Still, from an incident management standpoint, the Merrimack Valley gas fires represent a success story.
Robust mutual aid and incident command systems lessened the blow of what would have otherwise been a far more "catastrophic" incident, NFPA's Bob Duval says in a new video about the fires. Without such systems, he says, first responders from the three communities "wouldn't have been able to manage assets, moving them, relocating them, bringing them in to where they were needed."
Duval, fire investigator and northeast regional director for NFPA, also penned a feature article on the incident and how it represents a success from an incident management standpoint titled, "Big Assist," the cover story of the July/August 2019 issue of NFPA Journal.
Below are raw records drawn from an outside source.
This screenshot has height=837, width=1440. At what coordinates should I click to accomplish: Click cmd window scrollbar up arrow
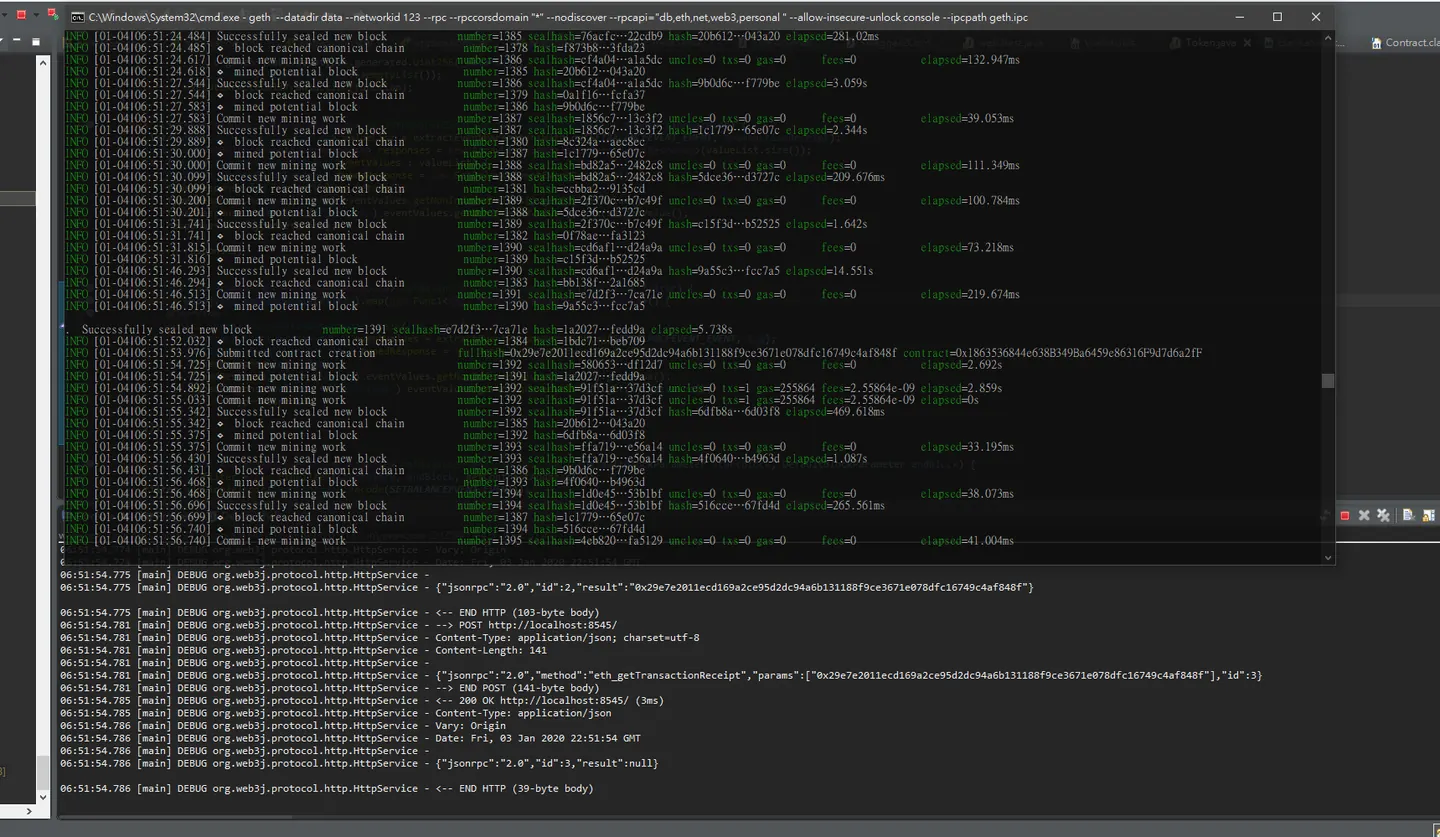coord(1328,38)
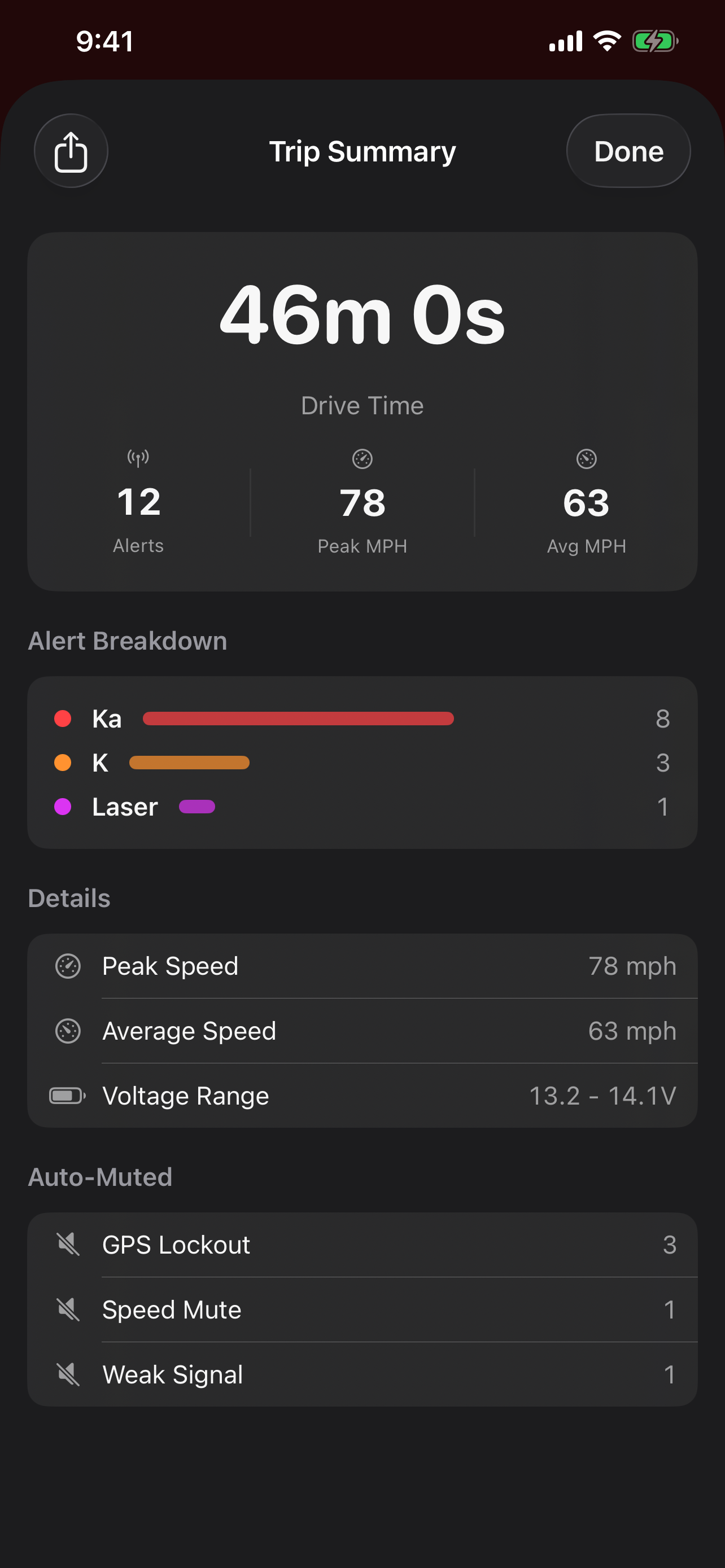Tap the Average Speed row gauge icon
The height and width of the screenshot is (1568, 725).
click(x=68, y=1031)
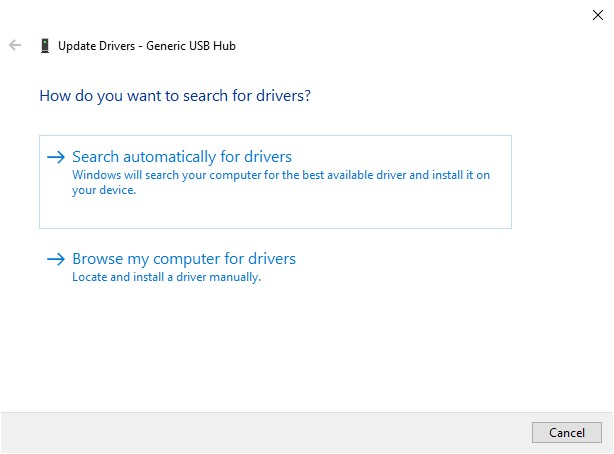Viewport: 614px width, 454px height.
Task: Select "Search automatically for drivers"
Action: click(182, 157)
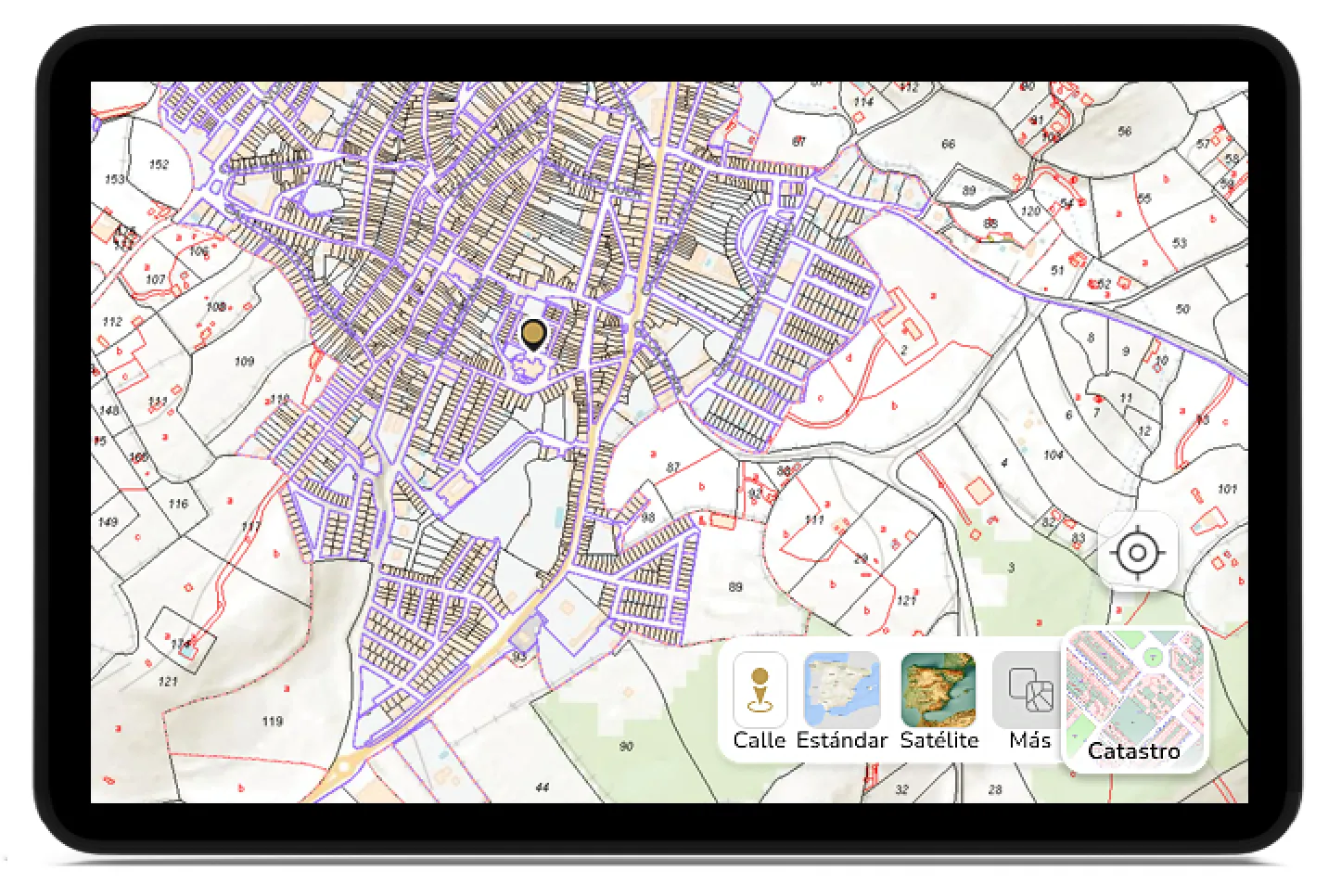Screen dimensions: 1341x896
Task: Choose parcel 66 on the map
Action: coord(948,144)
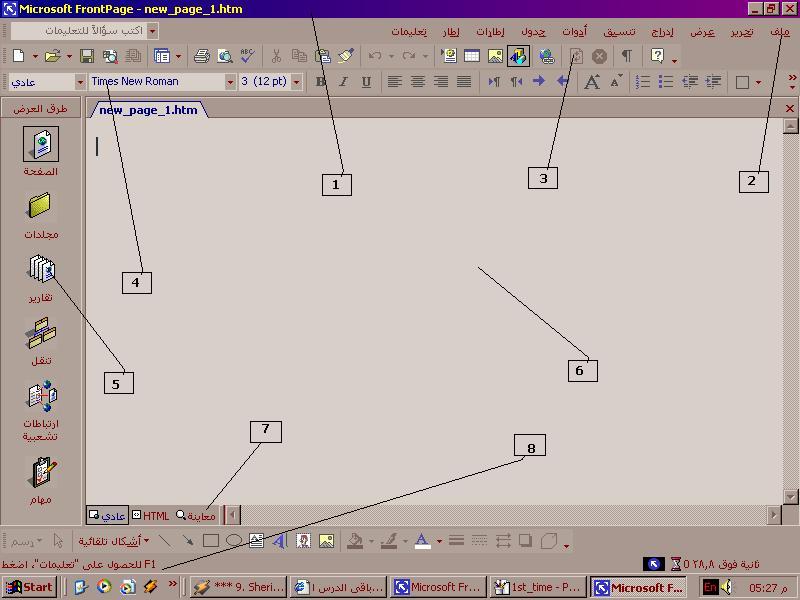Open the Hyperlinks view icon in sidebar
The image size is (800, 600).
click(x=41, y=397)
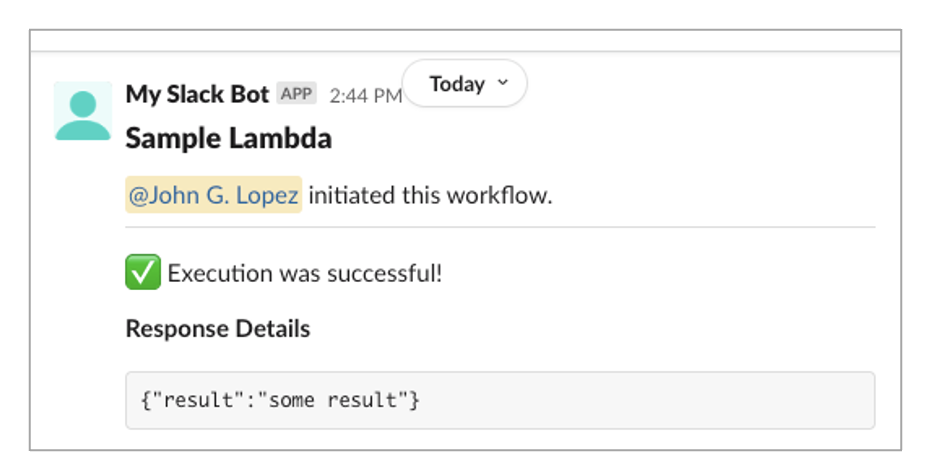Click inside the JSON result code block
930x476 pixels.
click(500, 400)
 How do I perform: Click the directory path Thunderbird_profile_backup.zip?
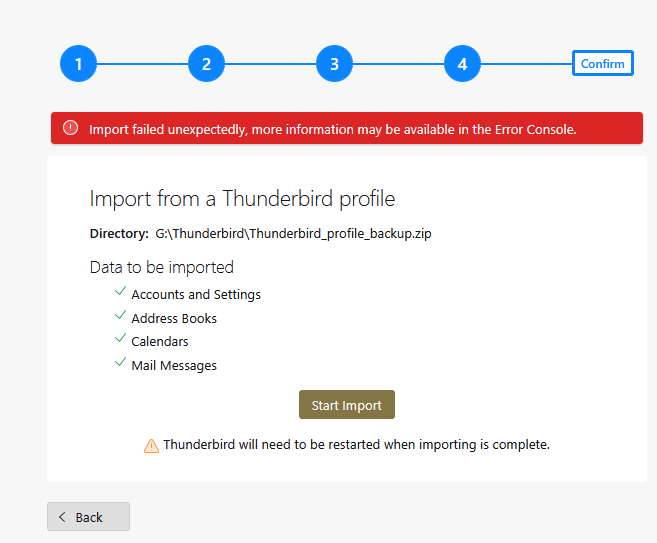pos(293,233)
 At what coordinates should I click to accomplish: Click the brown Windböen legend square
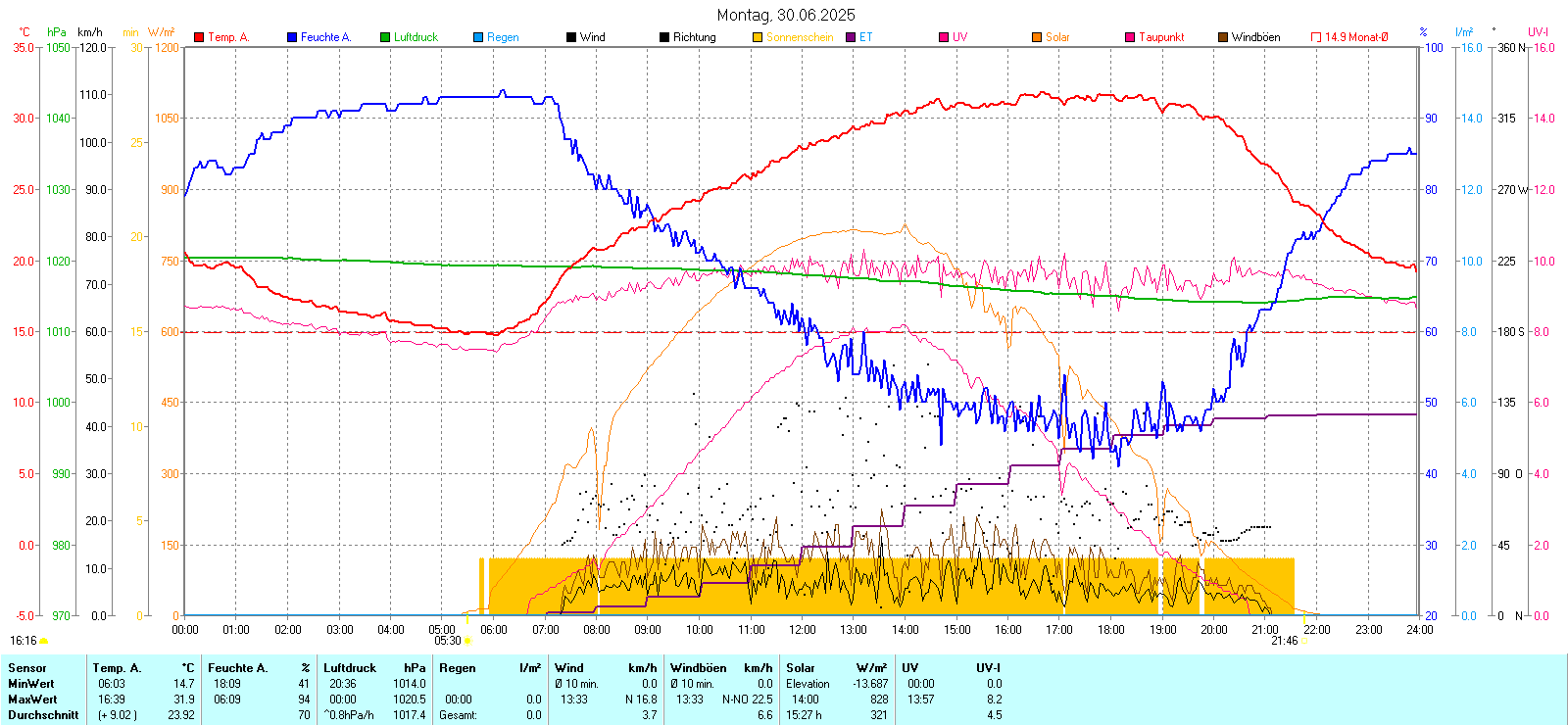(x=1223, y=37)
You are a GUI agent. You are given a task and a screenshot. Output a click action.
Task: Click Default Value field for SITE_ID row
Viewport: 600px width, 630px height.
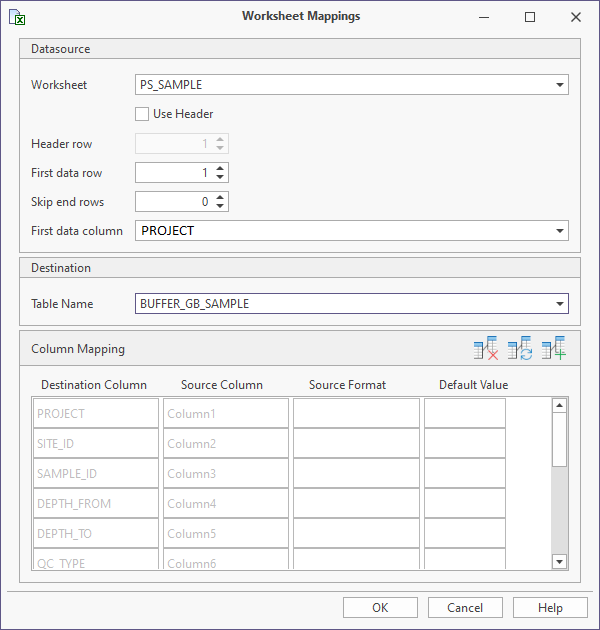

The article includes the jaw-dropping statistics related to how many departments responded to the incident, where they came from, and what assets they provided. "From September 13–16, mutual aid fire resources were drawn from Massachusetts (246 assets from 199 communities); New Hampshire (92 assets); and Maine (one asset)," the article reads. "More than 200 communities and law enforcement agencies would eventually commit resources to the area. Assets included 180 engines, 68 ladders, and 50 command vehicles. Hundreds of fire, emergency, law enforcement, and gas utility personnel responded to hundreds of calls in the affected communities."